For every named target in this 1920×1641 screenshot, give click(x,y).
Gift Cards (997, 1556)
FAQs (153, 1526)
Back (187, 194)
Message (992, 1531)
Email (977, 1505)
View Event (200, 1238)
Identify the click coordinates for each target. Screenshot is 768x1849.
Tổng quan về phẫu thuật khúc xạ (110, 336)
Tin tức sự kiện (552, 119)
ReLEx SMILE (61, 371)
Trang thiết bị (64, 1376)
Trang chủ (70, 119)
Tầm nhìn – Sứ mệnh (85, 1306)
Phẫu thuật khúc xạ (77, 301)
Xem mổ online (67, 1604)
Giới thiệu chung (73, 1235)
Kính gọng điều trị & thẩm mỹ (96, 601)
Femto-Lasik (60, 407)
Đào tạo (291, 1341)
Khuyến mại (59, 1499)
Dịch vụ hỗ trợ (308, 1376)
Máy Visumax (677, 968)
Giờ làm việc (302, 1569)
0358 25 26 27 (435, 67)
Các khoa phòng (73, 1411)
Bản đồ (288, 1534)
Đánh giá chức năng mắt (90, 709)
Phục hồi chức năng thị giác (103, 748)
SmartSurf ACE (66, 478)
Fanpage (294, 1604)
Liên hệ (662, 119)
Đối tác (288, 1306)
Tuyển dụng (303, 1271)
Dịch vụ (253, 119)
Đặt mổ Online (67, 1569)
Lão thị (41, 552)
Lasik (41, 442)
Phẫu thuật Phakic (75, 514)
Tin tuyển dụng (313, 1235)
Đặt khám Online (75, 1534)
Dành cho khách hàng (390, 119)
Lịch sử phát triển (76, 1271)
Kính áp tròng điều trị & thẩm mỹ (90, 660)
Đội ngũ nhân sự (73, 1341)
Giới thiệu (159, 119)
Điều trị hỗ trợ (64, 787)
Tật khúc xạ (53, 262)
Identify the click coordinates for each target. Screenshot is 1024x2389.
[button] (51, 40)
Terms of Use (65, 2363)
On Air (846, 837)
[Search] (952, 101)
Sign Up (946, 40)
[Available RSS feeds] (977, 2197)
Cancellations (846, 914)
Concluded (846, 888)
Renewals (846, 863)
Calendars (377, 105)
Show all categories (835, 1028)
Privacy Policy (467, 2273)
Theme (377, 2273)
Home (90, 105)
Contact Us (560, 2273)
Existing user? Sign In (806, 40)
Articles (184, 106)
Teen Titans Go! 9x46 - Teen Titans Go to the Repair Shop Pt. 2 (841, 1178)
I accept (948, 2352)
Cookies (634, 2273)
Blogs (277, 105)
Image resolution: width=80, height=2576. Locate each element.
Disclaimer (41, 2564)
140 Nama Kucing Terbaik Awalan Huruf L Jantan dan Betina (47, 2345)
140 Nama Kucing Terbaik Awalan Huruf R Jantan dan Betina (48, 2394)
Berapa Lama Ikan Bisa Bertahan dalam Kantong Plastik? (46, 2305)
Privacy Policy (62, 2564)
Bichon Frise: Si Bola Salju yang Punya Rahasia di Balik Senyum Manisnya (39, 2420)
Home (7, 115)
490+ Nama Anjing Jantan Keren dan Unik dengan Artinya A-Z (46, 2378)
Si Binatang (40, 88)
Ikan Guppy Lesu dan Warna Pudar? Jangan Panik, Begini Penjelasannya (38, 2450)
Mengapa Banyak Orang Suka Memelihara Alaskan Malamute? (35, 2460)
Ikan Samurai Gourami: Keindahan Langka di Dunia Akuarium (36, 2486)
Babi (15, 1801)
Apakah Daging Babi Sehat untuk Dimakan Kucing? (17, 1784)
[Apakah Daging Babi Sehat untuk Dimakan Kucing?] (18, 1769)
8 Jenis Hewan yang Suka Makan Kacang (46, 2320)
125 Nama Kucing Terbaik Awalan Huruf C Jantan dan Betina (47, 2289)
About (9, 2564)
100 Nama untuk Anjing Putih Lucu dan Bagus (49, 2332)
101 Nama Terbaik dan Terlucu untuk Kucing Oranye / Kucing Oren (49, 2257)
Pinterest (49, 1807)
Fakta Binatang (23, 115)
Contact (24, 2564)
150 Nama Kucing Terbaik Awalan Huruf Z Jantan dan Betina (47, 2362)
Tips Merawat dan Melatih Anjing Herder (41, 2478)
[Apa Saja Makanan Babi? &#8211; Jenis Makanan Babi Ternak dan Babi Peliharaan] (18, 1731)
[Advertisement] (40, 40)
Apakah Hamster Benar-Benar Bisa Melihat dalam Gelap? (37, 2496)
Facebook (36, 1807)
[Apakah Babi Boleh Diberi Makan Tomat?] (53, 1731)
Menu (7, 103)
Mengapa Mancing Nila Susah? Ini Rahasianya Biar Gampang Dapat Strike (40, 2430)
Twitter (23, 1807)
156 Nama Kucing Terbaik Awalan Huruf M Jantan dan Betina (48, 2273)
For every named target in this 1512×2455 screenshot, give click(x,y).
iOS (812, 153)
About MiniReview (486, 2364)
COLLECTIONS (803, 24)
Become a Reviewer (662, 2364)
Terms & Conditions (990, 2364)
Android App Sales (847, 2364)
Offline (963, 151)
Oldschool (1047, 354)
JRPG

What you have to do
Restate word for word the lines running from the line that holds "Privacy Policy (62, 2564)" to the final line of the entries.

Answer area
Privacy Policy (62, 2564)
Bichon Frise: Si Bola Salju yang Punya Rahasia di Balik Senyum Manisnya (39, 2420)
Home (7, 115)
490+ Nama Anjing Jantan Keren dan Unik dengan Artinya A-Z (46, 2378)
Si Binatang (40, 88)
Ikan Guppy Lesu dan Warna Pudar? Jangan Panik, Begini Penjelasannya (38, 2450)
Mengapa Banyak Orang Suka Memelihara Alaskan Malamute? (35, 2460)
Ikan Samurai Gourami: Keindahan Langka di Dunia Akuarium (36, 2486)
Babi (15, 1801)
Apakah Daging Babi Sehat untuk Dimakan Kucing? (17, 1784)
[Apakah Daging Babi Sehat untuk Dimakan Kucing?] (18, 1769)
8 Jenis Hewan yang Suka Makan Kacang (46, 2320)
125 Nama Kucing Terbaik Awalan Huruf C Jantan dan Betina (47, 2289)
About (9, 2564)
100 Nama untuk Anjing Putih Lucu dan Bagus (49, 2332)
101 Nama Terbaik dan Terlucu untuk Kucing Oranye / Kucing Oren (49, 2257)
Pinterest (49, 1807)
Fakta Binatang (23, 115)
Contact (24, 2564)
150 Nama Kucing Terbaik Awalan Huruf Z Jantan dan Betina (47, 2362)
Tips Merawat dan Melatih Anjing Herder (41, 2478)
[Apa Saja Makanan Babi? &#8211; Jenis Makanan Babi Ternak dan Babi Peliharaan] (18, 1731)
[Advertisement] (40, 40)
Apakah Hamster Benar-Benar Bisa Melihat dalam Gelap? (37, 2496)
Facebook (36, 1807)
[Apakah Babi Boleh Diberi Makan Tomat?] (53, 1731)
Menu (7, 103)
Mengapa Mancing Nila Susah? Ini Rahasianya Biar Gampang Dapat Strike (40, 2430)
Twitter (23, 1807)
156 Nama Kucing Terbaik Awalan Huruf M Jantan dan Betina (48, 2273)
For every named target in this 1512×2455 screenshot, give click(x,y).
iOS (812, 153)
About MiniReview (486, 2364)
COLLECTIONS (803, 24)
Become a Reviewer (662, 2364)
Terms & Conditions (990, 2364)
Android App Sales (847, 2364)
Offline (963, 151)
Oldschool (1047, 354)
JRPG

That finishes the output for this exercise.